▶ Requirement
Repeat exactly, and only, the lines of the entries below from the one with "Task: Open Abhi's DELIVERED status dropdown" through the one with "Task: Expand the", both ends included.

▶ Information provided
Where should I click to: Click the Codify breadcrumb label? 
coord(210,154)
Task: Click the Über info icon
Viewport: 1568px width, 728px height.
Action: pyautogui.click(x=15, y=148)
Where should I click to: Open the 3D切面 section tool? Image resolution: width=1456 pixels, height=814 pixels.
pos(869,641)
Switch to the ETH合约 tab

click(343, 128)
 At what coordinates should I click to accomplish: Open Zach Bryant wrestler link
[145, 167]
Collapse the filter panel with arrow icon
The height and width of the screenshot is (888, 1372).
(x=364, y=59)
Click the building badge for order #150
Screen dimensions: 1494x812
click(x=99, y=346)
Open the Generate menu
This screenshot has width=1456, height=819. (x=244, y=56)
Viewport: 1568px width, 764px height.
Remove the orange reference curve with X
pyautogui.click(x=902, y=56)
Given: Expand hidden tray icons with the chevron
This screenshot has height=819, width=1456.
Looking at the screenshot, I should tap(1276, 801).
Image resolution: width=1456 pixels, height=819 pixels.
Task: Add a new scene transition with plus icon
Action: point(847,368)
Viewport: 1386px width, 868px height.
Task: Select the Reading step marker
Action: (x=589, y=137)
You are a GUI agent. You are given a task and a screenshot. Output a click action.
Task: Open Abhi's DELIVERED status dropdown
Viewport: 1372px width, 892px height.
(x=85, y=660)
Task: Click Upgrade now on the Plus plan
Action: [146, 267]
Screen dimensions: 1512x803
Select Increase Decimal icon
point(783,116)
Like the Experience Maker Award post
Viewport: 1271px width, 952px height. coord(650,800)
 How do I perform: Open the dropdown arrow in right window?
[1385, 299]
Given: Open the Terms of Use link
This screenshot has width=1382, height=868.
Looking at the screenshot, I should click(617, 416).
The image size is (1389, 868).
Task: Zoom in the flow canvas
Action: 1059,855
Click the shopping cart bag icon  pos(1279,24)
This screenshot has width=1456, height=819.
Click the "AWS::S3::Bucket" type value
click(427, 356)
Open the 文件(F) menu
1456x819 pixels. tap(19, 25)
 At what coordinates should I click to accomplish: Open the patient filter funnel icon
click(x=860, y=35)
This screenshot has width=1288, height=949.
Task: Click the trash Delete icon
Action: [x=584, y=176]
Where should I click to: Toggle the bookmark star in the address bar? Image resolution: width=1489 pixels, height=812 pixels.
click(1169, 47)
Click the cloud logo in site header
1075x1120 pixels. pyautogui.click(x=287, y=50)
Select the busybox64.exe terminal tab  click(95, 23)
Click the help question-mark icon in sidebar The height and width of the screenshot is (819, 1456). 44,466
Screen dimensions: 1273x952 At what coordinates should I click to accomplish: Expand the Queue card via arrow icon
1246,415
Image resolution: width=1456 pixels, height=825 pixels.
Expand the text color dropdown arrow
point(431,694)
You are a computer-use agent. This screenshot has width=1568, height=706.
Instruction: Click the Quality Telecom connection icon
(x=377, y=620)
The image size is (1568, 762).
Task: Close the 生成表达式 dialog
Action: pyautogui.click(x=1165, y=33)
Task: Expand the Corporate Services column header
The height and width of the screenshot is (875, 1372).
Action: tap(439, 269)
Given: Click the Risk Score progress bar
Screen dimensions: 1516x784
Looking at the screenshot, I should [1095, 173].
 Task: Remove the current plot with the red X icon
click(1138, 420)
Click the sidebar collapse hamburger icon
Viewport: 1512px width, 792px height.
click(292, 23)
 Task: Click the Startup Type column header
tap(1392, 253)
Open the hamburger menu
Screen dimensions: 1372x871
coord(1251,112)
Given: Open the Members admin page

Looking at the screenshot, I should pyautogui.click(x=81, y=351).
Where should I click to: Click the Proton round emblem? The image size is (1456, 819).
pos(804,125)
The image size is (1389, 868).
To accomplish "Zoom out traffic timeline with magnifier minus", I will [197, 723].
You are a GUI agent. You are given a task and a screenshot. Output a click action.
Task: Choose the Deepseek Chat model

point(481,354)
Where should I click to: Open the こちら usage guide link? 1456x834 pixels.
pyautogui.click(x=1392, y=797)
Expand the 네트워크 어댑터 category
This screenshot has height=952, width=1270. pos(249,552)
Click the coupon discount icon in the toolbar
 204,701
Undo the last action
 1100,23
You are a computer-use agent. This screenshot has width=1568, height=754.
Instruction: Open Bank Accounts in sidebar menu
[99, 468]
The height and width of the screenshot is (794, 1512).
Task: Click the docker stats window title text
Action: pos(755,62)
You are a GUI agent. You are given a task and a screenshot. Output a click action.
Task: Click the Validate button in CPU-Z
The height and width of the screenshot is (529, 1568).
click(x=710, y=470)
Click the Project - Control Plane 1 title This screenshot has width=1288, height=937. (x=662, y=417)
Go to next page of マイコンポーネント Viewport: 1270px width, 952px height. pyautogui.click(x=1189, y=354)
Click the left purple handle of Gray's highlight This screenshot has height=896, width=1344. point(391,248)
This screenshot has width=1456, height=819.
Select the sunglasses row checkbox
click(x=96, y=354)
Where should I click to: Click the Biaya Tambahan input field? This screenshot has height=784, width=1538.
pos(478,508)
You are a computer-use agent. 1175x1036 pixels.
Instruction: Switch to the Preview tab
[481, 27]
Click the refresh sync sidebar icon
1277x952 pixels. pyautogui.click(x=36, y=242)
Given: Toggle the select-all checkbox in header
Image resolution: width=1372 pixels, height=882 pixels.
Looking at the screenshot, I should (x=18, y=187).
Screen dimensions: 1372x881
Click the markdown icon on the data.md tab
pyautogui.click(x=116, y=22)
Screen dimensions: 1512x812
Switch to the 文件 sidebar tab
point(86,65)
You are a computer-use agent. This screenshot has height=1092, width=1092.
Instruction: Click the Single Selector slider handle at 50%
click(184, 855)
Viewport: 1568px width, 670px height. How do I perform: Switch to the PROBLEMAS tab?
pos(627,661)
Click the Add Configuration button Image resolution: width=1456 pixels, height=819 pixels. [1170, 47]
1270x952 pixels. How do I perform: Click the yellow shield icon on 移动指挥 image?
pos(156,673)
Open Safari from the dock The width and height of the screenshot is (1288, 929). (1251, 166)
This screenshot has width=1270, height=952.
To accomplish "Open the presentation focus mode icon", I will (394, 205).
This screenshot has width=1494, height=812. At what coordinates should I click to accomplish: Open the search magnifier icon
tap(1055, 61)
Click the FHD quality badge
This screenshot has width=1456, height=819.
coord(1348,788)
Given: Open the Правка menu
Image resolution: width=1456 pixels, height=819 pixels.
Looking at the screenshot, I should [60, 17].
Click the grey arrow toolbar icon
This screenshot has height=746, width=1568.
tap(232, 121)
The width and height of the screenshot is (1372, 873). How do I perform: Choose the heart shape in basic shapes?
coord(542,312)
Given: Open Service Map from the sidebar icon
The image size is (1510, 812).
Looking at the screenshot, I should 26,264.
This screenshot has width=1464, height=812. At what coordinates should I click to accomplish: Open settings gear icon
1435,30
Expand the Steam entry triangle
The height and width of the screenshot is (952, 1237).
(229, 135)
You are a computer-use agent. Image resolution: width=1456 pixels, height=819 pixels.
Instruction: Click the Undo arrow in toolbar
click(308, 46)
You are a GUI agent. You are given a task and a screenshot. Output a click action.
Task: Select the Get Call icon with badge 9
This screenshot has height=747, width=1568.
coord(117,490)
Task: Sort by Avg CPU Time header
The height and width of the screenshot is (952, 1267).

▶ Completed task
Task: Open Abhi's DELIVERED status dropdown
Viewport: 1372px width, 892px height.
(x=85, y=660)
Task: Click Upgrade now on the Plus plan
Action: [146, 267]
Screen dimensions: 1512x803
Select Increase Decimal icon
point(783,116)
Like the Experience Maker Award post
Viewport: 1271px width, 952px height. coord(650,800)
 How do I perform: Open the dropdown arrow in right window?
[1385, 299]
Given: Open the Terms of Use link
This screenshot has width=1382, height=868.
Looking at the screenshot, I should click(617, 416).
The image size is (1389, 868).
Task: Zoom in the flow canvas
Action: 1059,855
Click the shopping cart bag icon  pos(1279,24)
This screenshot has width=1456, height=819.
Click the "AWS::S3::Bucket" type value
click(427, 356)
Open the 文件(F) menu
1456x819 pixels. tap(19, 25)
 At what coordinates should I click to accomplish: Open the patient filter funnel icon
click(x=860, y=35)
This screenshot has width=1288, height=949.
Task: Click the trash Delete icon
Action: [x=584, y=176]
Where should I click to: Toggle the bookmark star in the address bar? Image resolution: width=1489 pixels, height=812 pixels.
click(1169, 47)
Click the cloud logo in site header
1075x1120 pixels. pyautogui.click(x=287, y=50)
Select the busybox64.exe terminal tab  click(95, 23)
Click the help question-mark icon in sidebar The height and width of the screenshot is (819, 1456). 44,466
Screen dimensions: 1273x952 At what coordinates should I click to accomplish: Expand the Queue card via arrow icon
1246,415
Image resolution: width=1456 pixels, height=825 pixels.
Expand the text color dropdown arrow
point(431,694)
You are a computer-use agent. This screenshot has width=1568, height=706.
Instruction: Click the Quality Telecom connection icon
(x=377, y=620)
The image size is (1568, 762).
Task: Close the 生成表达式 dialog
Action: pyautogui.click(x=1165, y=33)
Task: Expand the Corporate Services column header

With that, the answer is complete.